Сабуров и Чарторийский между тем вышли. Шемяка взял книгу и казался в замешательстве, Заозерский смотрел на него с удивлением. Шемяка кинул книгу на стол и бросился обнимать старика.
– Что с тобою сделалось, князь? – спросил Заозерский беспокойно.
«То, что от одного слова твоего, князь, зависит вся судьба моя. Я решился – реши ты! Если бы я говорил с ханжою, или коварным князем каким-нибудь – может быть, я был бы осторожнее. Но с тобой говорить хочу я, как с самим собою! При первом взгляде на тебя, казалось мне, что я вижу в тебе родного, отца – князь! будь мне отцом! От твоего слова все зависит!»
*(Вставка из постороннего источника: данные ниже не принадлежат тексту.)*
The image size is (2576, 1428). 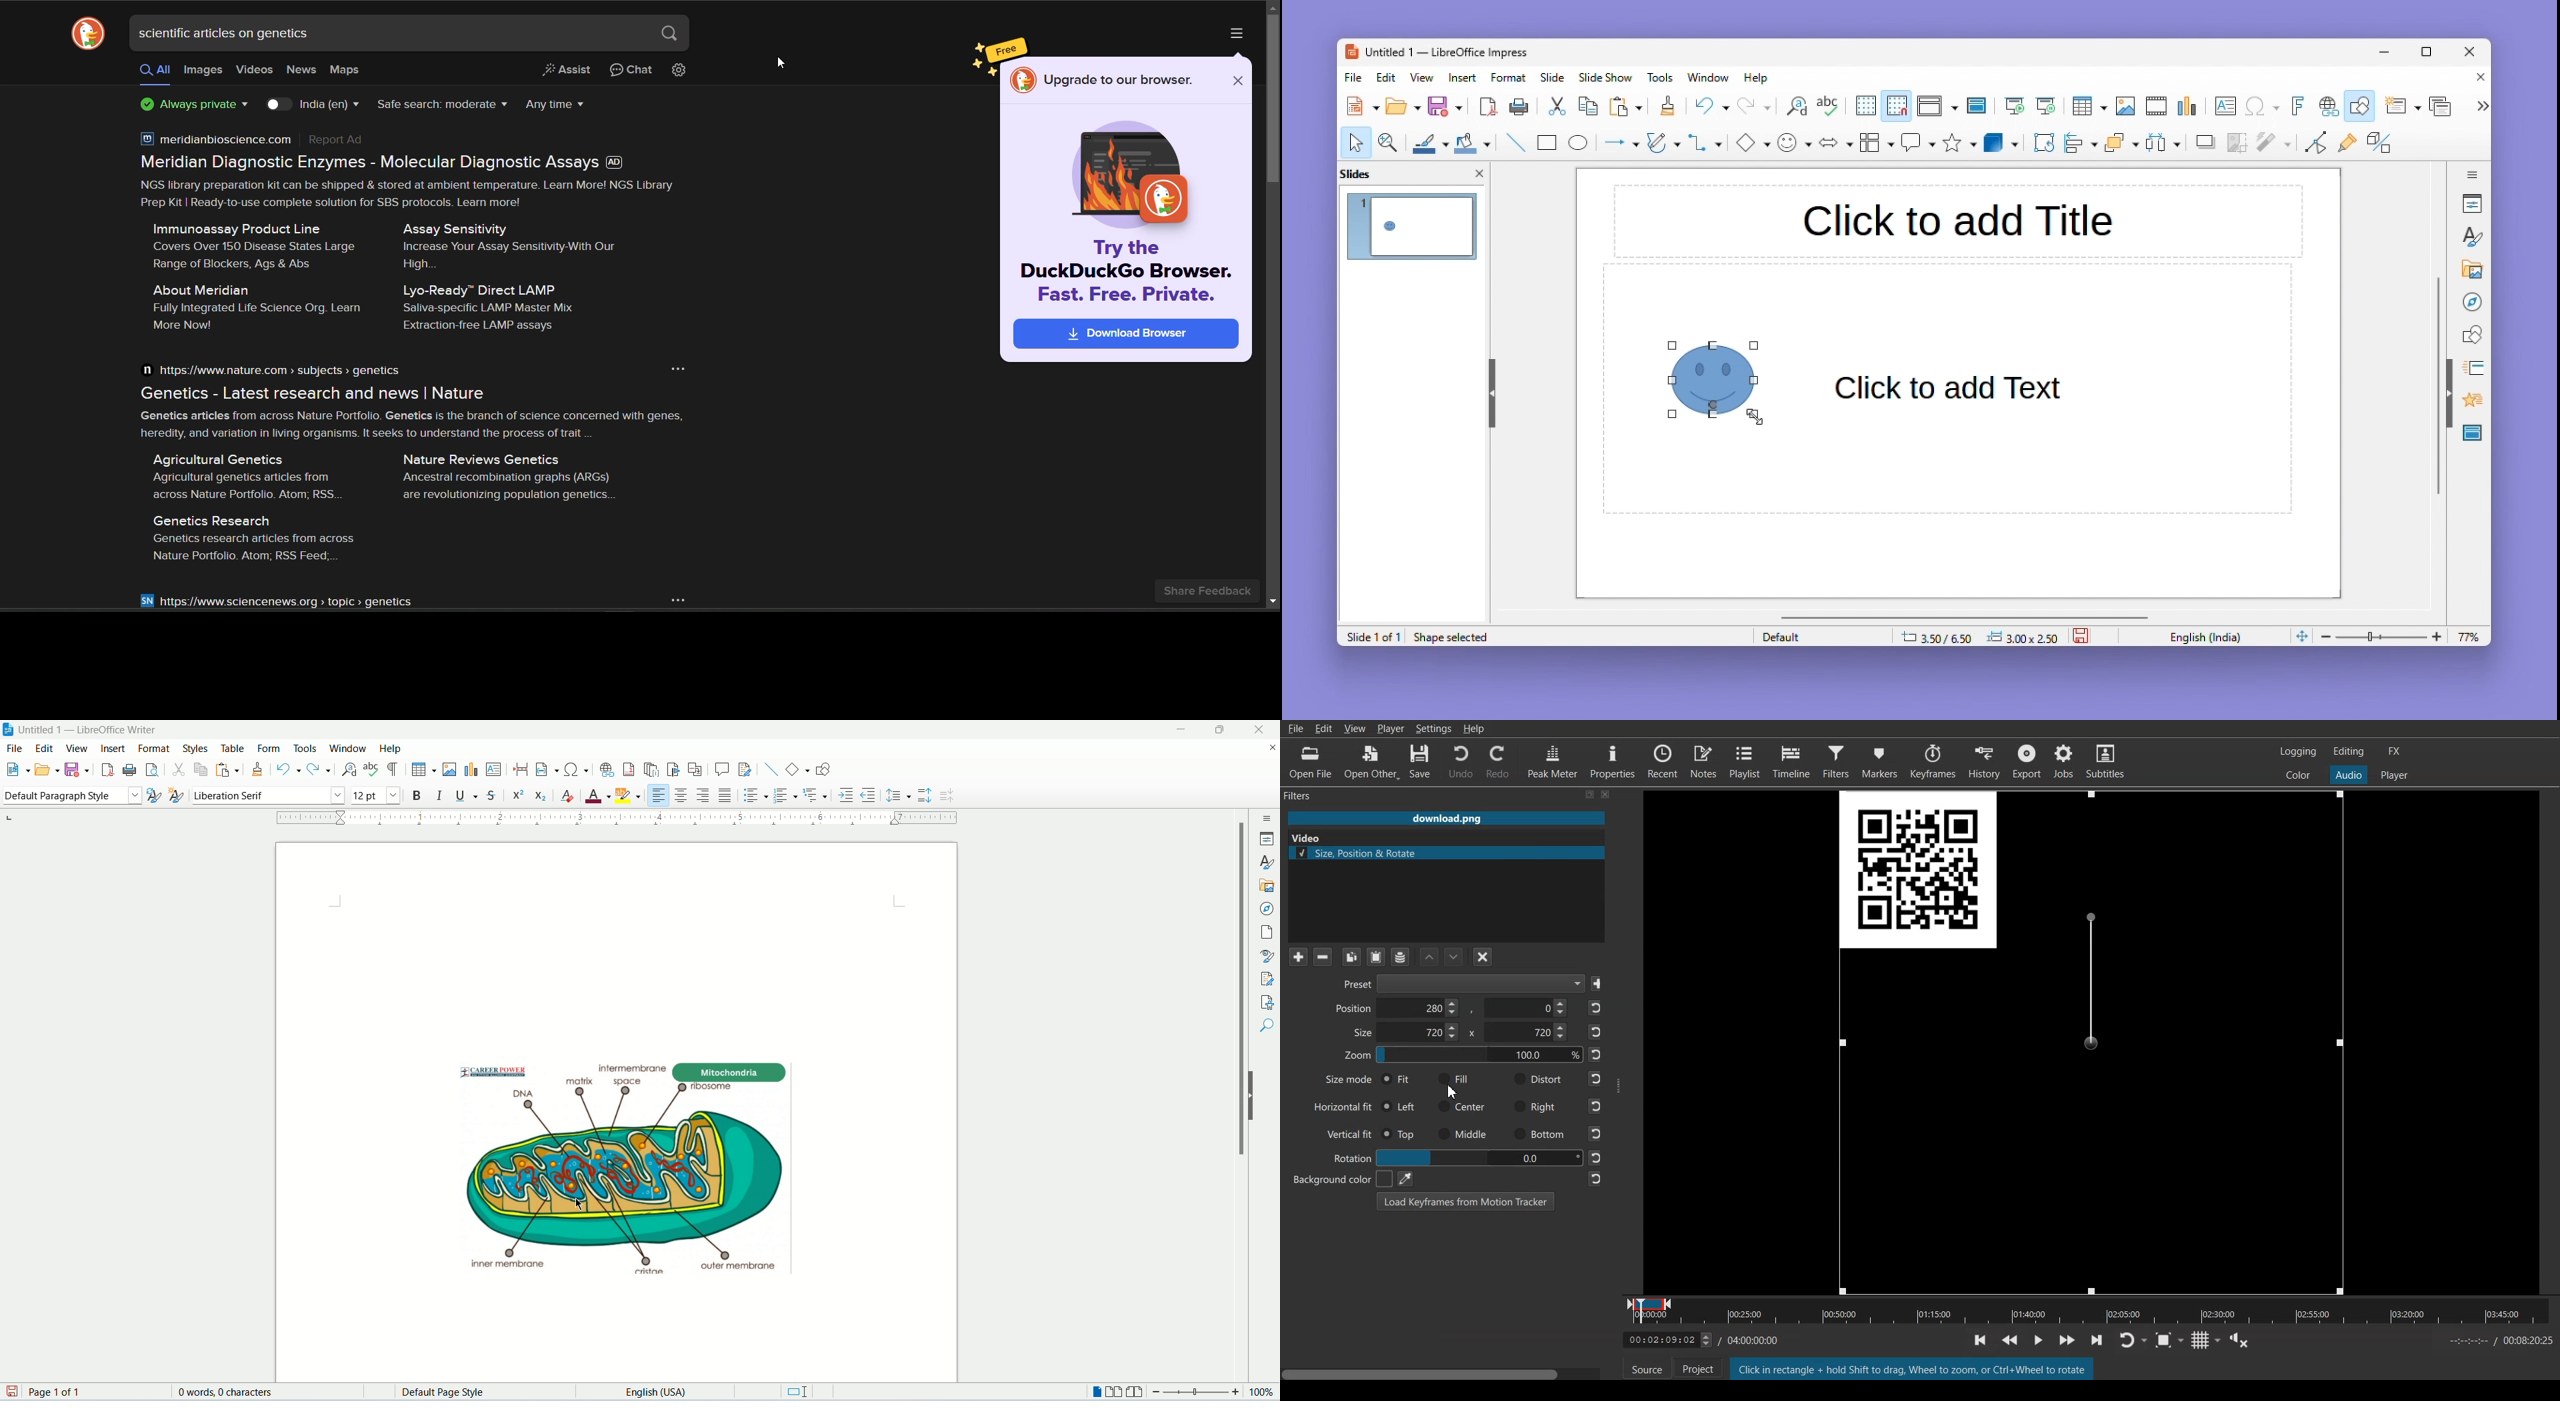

– Любезный гость мой! что ты говоришь? Боюсь ошибиться…
«Ты не ошибешься – да, не ошибешься!»
– Неисповедимы судьбы Божии! – сказал Заозерский, крестясь.
«Да, неисповедимы! Надобно было мне бежать от свар и смут княжеских, бежать сюда, узнать тебя, увидеть
– Душа добрая, душа пылкая, юноша по сердцу моему! обдумал ли ты все это?
«Я не в состоянии ни о чем думать. Знаю только, что если ты не отдашь ее за меня, то я сейчас еду, и не в Углич мой, но в Москву, в Москву, на битву, в бой – за брата, против брата – кто первый начнет, тот будет мой товарищ!»
– Бурный порыв юности! Да, таким я всегда представлял его себе – таков он и есть! – сказал Заозерский. – А что теперь мне делать? Вразуми меня, Господи!
«О, я знал, я предчувствовал, что мне суждена везде горькая участь, что я не стою ее, что мир благочестивого рода вашего возмущу я собою, что не мне владеть этим ангелом Господним…»
– Что ты говоришь, князь! Не греши: человека называть ангелом!
«Да неужели ты думаешь, что она человек? Но, кончено, и больше ни слова! Князь Димитрий Васильевич! прощай – спасибо тебе за хлеб за соль, спасибо за то, что ты указал мне, как и в этом треволненном свете можно быть счастливу. Ну! душа моя забудет, отдохнет…»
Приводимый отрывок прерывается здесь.